In Section 2, an important and useful achievement of the paper is obtained, as it establishes a probability space as the theoretical framework (i.e., Bayesian experiment) appropriate to address the problem (in the same way that [16] considers the Bayesian experiment as a probability space). In fact, starting from the Bayesian experiment (1) corresponding to a sample of size m (possibly infinite) from the joint distribution of the two variables $X_1$ (predictor) and $X_2$ (response) of interest, the probability space (3) is presented as the appropriate model for the estimation of the regression curve of $X_2$ given $X_1=x_1$ from an m-sized sample of the joint distribution of the two variables. This has allowed us to obtain an explicit expression of the Bayes risk of an estimator of the regression curve and take advantage of powerful probabilistic tools when solving the problem of its asymptotic behavior.

Section 3 includes the aforementioned Theorem 1, whose proof lies in Jensen’s inequality, Lévy’s martingale convergence theorem, and a result by Doob on the consistency of the posterior distribution. The result is general enough to cover discrete and continuous cases, parametric or nonparametric, as the examples provided show, and, unlike what we have been able to find in the literature, no specific supposition is made about the prior distribution.

Section 4 contains the proof of the main result and some auxiliary results. In particular, Lemma 1, the key of the proof of the Theorem, yields a representation of the Bayes estimator of the regression curve as its conditional mean in the Bayesian experiment (3).

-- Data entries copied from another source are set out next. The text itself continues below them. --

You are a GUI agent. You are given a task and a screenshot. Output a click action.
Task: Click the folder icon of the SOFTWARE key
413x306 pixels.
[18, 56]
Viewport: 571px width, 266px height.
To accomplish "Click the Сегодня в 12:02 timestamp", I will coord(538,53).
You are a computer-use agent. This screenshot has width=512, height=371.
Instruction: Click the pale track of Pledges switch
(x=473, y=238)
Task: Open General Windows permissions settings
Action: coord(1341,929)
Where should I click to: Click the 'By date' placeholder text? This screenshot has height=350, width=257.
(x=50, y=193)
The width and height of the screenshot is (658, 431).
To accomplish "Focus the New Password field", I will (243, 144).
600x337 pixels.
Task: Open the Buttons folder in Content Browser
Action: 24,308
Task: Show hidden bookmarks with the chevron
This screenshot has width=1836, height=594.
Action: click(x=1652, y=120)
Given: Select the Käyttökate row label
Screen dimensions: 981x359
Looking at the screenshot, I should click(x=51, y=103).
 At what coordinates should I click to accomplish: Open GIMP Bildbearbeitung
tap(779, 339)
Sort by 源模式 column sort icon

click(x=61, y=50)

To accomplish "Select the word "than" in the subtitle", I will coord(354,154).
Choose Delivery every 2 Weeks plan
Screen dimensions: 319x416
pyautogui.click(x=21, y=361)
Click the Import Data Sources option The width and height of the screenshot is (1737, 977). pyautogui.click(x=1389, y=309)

Section 5 includes some examples to illustrate the main result of the paper, two of them of a nonparametric nature. The last of these two nonparametric examples shows a situation where estimating the regression curve has a Bayes estimator, although the problem of estimating the density is meaningless; in fact, the estimation of the regression function is performed through the conditional distribution itself.

For ease of reading, we encourage the reader who is not familiar with the terminology or the notation used in the paper to start by reading the Appendix of [17].

2. The Framework

We recall from [13] the appropriate framework to address the problem and update it to incorporate the required asymptotic flavor.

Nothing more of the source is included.